Here’s Betsy DeVos’ statement on the President’s budget request, it seems lukewarm as these things go. “I look forward to continuing to engage with Congress as we roll out the President’s priorities and put the needs of students first” she said. That’s (a) patently untrue. No cabinet official looks forward to this but (b) she’s hoping they fix some of this. That’s budget politics. A 13 percent cut to your agency in your first year on the job will make a great joke on the dinner speech circuit some day but for now is a problem. Not even a lot of enthusiasm from the Rs. It’s all fun and games until someone cuts after-school funding. (Also, in that article, the Zumba lobby is ferocious.)
Speaking of budget politics, yesterday was “the sky is falling!” day of anti-budget messaging. Today is “this is at odds with the research” day. Who knew all these programs had so much research?

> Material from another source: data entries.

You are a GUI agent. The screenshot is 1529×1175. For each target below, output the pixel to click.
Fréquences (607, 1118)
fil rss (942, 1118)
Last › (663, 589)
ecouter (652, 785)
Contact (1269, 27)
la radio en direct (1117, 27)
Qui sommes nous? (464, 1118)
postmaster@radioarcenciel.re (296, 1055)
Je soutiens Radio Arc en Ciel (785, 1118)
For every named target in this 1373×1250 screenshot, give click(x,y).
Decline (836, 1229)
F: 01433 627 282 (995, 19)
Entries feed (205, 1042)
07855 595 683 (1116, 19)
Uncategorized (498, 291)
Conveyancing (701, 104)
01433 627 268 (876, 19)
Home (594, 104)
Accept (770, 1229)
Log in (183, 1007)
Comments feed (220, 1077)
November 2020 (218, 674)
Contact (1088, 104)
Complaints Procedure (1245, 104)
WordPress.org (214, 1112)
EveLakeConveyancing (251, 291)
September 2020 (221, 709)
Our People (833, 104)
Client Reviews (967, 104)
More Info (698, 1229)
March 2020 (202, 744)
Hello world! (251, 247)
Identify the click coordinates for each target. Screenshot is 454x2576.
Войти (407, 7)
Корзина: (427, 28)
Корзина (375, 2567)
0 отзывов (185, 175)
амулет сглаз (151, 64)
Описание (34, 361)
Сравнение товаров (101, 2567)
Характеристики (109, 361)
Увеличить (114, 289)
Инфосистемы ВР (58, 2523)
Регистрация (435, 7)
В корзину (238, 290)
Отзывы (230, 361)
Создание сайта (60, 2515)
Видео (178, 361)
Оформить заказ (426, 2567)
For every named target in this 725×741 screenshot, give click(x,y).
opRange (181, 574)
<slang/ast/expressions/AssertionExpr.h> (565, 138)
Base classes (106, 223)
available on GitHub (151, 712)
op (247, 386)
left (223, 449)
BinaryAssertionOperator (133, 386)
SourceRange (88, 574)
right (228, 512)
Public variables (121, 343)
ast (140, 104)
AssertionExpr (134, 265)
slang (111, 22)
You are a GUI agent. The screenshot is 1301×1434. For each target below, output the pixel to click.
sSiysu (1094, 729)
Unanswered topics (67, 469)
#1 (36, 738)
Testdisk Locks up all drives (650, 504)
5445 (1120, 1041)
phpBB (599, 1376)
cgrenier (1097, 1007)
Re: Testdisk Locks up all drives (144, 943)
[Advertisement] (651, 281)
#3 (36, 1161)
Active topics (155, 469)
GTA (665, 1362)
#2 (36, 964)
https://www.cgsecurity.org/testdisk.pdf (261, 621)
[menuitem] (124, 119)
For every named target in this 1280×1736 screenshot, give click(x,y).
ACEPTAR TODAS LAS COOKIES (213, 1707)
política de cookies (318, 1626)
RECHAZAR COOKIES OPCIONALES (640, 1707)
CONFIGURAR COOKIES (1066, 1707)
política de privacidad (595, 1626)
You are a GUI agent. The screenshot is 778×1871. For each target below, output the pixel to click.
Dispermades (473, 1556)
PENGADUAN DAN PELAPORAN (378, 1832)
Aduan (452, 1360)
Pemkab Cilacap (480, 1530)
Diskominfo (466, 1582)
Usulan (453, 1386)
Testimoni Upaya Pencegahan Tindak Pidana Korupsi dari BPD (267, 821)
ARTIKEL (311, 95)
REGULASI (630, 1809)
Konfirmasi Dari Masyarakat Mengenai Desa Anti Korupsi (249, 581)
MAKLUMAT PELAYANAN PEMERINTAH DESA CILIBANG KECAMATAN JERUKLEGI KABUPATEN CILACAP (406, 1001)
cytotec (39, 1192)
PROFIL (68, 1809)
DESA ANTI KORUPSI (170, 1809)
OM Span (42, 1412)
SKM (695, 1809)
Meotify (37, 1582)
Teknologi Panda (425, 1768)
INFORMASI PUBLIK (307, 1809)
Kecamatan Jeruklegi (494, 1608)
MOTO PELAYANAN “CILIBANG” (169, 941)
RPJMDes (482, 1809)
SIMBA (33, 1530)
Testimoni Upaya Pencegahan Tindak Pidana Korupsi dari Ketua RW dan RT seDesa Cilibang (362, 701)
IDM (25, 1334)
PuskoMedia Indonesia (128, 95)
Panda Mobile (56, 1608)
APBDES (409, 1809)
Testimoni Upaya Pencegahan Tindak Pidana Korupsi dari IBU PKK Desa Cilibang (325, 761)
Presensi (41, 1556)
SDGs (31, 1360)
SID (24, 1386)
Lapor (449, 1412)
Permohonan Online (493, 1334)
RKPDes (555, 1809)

My take, via USN, is that for a guy promising us greatness and boldness and action and all of that, this budget is small in every way and especially on big bold ideas.
Be sure to check out The Line, a new publication in education led by John Deasy. I’m on the advisory board and some cool stuff coming.
It seems very likely that the SCOTUS is going to strike down today’s agency fee arrangements for public employees and basically make every state a right to work state. Teachers unions are preparing for this now. If you want to see how that might play out, Wisconsin is a good place to examine. Matt Barnum takes a look at the scene there.
Checker Finn says there is a standards problem with dual enrollment. Jay Lynch and Nathan Martin on making ed research more impactful. J.D. Vance is heading home to the Buckeye State.